* _WORK REQUIRED_: Where does the string "Given" appear in the listing below? Copy every line where it does.

* _SUPPLIED DATA_:
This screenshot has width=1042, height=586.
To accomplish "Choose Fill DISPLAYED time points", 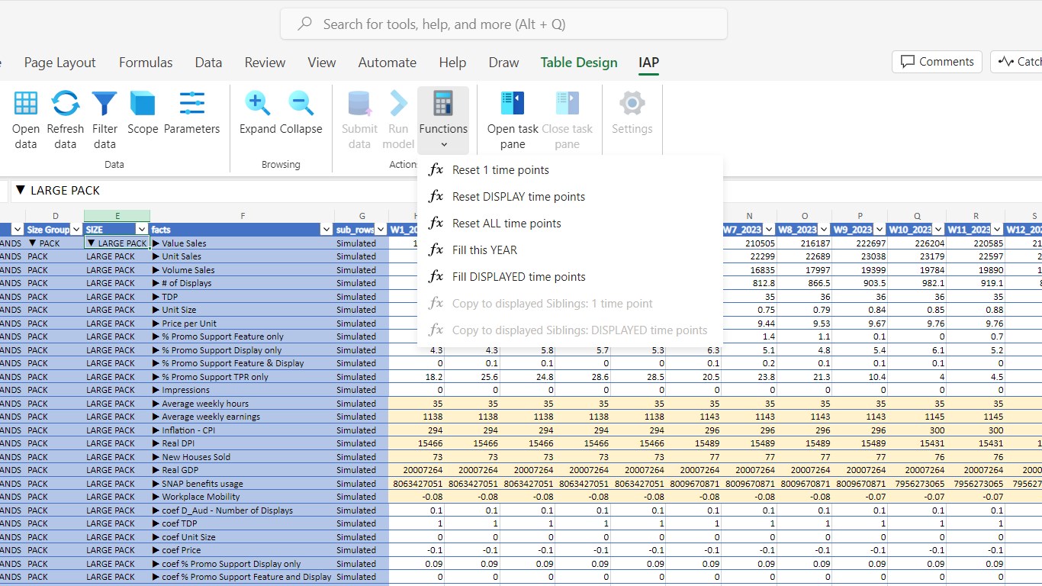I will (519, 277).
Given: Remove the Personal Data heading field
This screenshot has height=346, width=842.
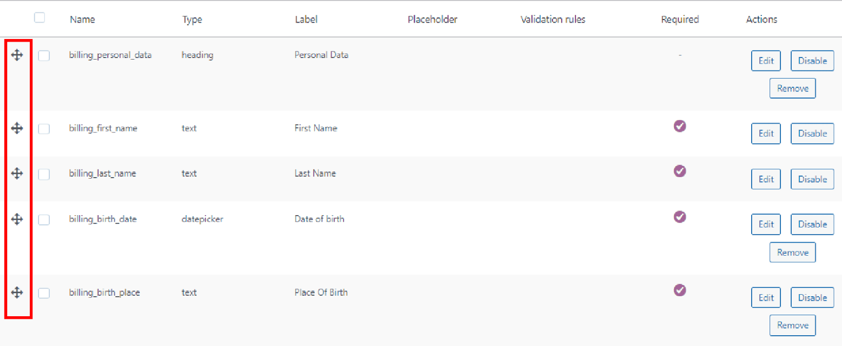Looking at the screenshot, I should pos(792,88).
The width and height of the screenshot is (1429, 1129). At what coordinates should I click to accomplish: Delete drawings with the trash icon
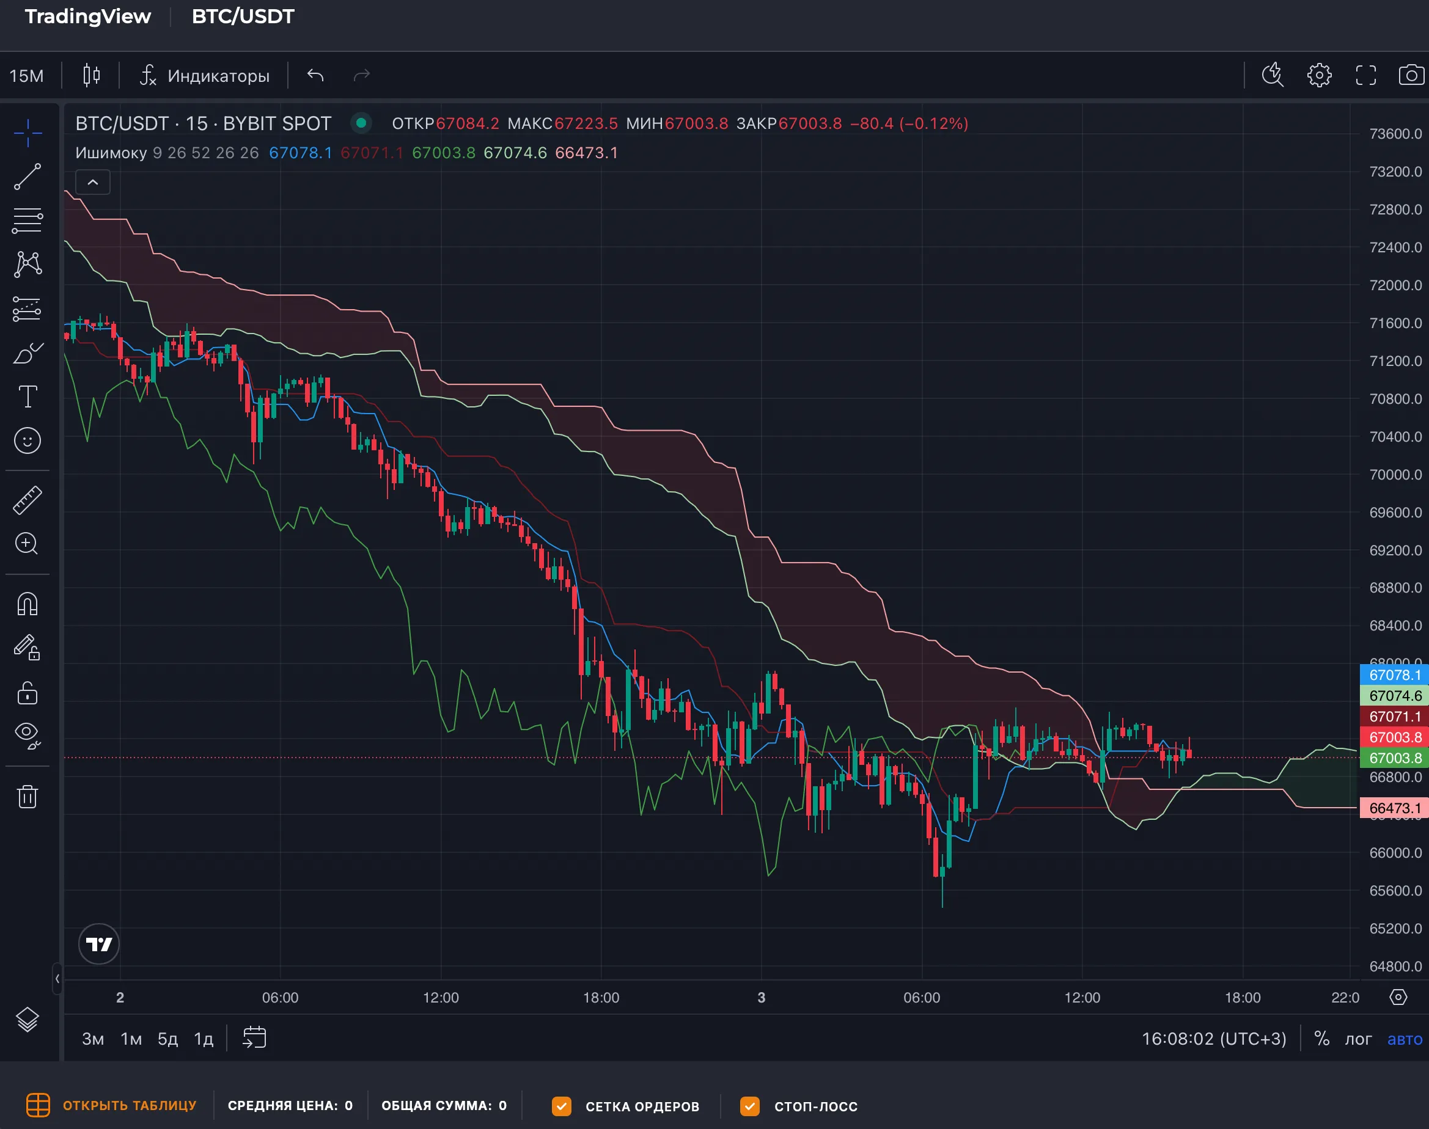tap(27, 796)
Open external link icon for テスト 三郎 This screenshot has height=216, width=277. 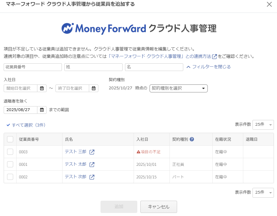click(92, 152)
==
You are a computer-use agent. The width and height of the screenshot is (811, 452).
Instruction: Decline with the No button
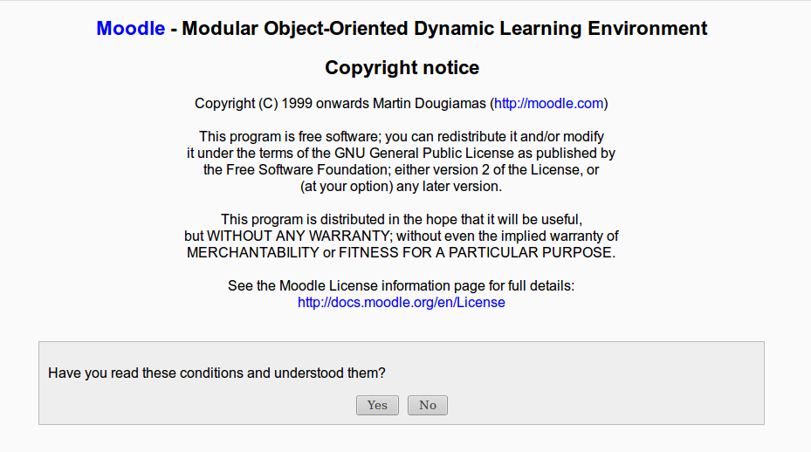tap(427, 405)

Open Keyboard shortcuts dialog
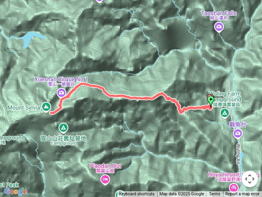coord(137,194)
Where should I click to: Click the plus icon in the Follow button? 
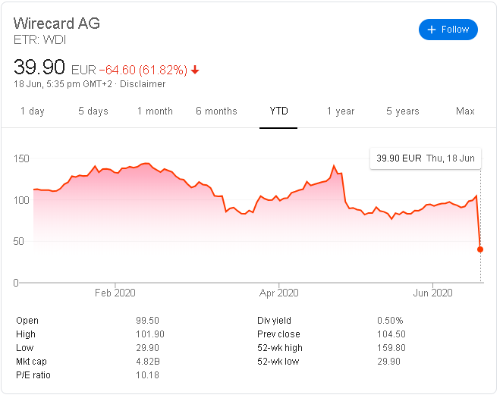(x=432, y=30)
--
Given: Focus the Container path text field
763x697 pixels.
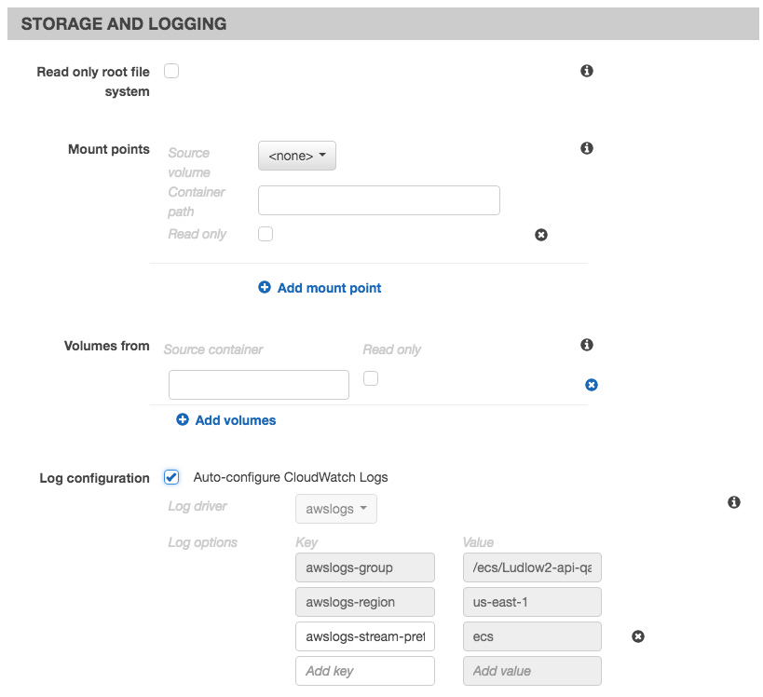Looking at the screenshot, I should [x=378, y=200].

* _ANSWER TO THIS PROBLEM_:
Given: Remove the Personal Data heading field
Given: Focus the Container path text field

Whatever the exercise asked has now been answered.